O espaço segue com a segunda geração da Escola de Nova Iorque, mas incluindo mais escultores ingleses, Turnbull e Tucker, já contemporâneos da Pop. A estação seguinte, porém, volta muito atrás e chama-se «Depois da Guerra», agregando europeus de diferentes caminhos. Teria sido possível e útil confrontar Hartung, Soulages, Vedova, Bram van Velde, Riopelle, Dubuffet e os artistas Cobra com os norte-americanos do mesmo período...
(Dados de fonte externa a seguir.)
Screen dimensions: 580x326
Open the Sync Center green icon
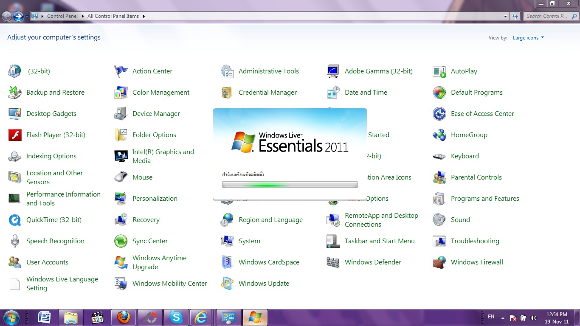[121, 241]
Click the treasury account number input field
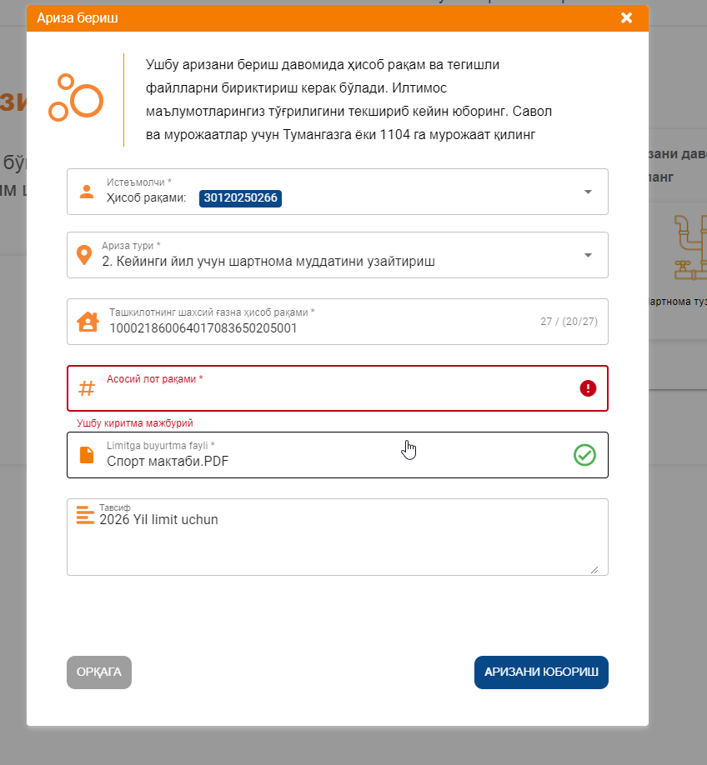 (x=317, y=328)
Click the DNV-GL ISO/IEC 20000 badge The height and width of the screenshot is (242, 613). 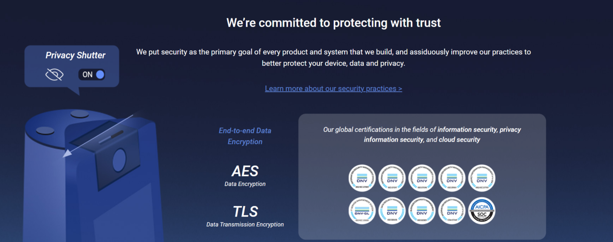click(362, 211)
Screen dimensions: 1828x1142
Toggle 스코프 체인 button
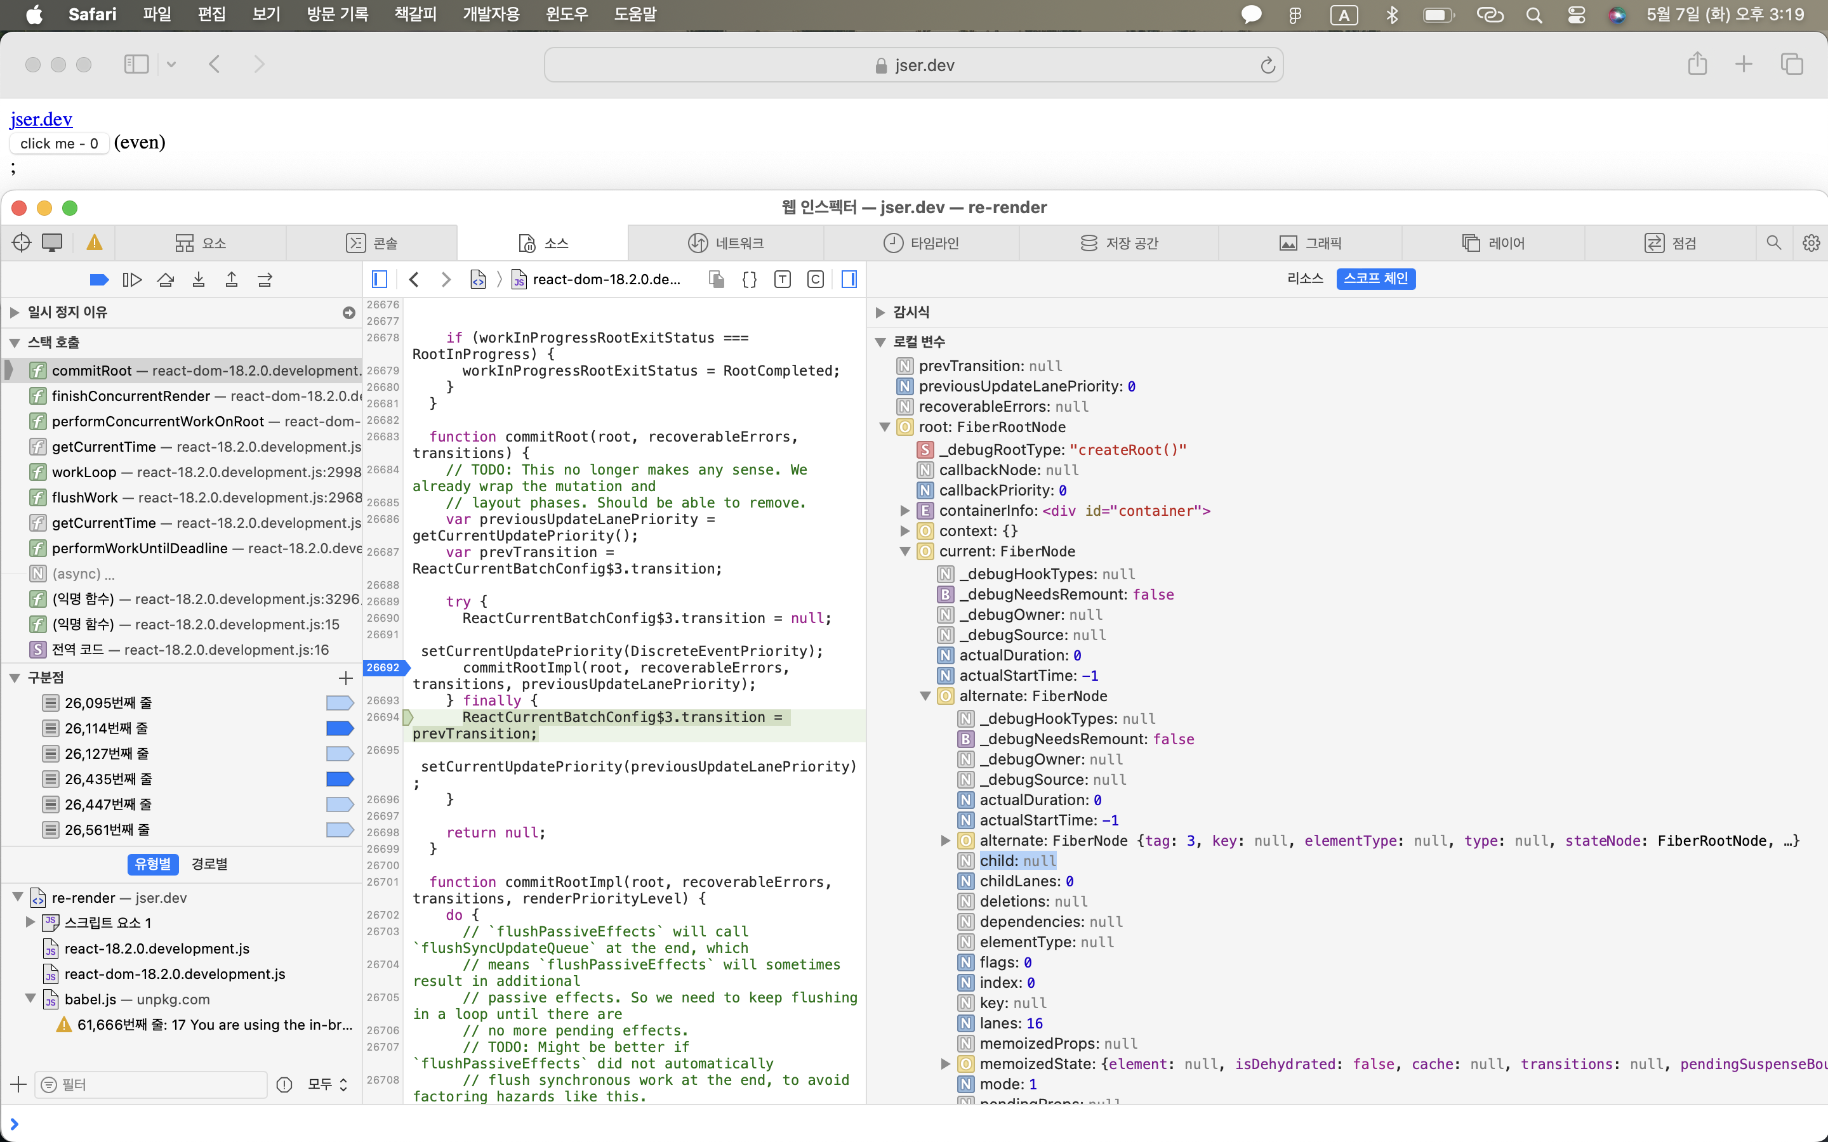tap(1376, 278)
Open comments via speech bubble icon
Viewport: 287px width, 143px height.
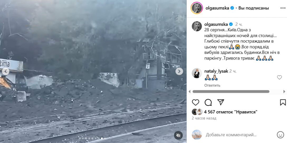[x=208, y=103]
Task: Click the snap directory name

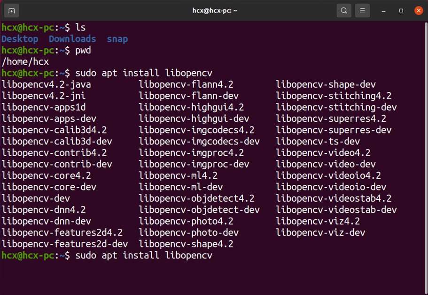Action: coord(117,39)
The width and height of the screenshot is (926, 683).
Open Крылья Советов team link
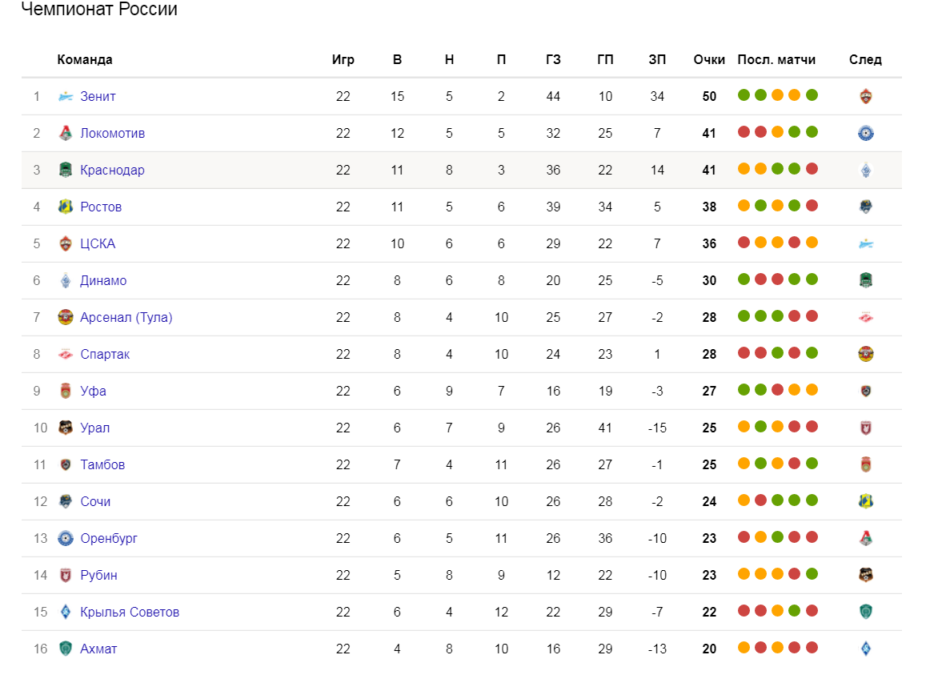coord(130,612)
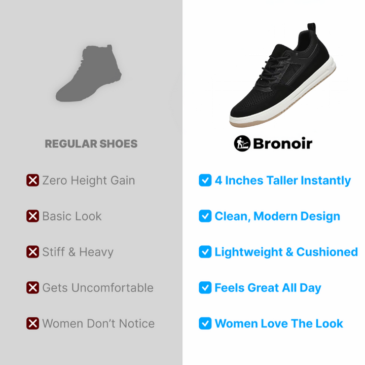Select the Gets Uncomfortable text

(x=98, y=288)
A colecção e o espectador resistirão. Vale a pena chegar à zona final e encontrar uma produção recentíssima que tem sido pouco mostrada em Portugal, onde a rarefacção e a desmaterialização ainda ocupam demasiado discurso. A representação é mediática, em vários casos de promoção Saatchi («Sensation», «New Neurotic Realism»), mas tem uma intensidade vibrante e convulsiva que é salutar na viragem do milénio.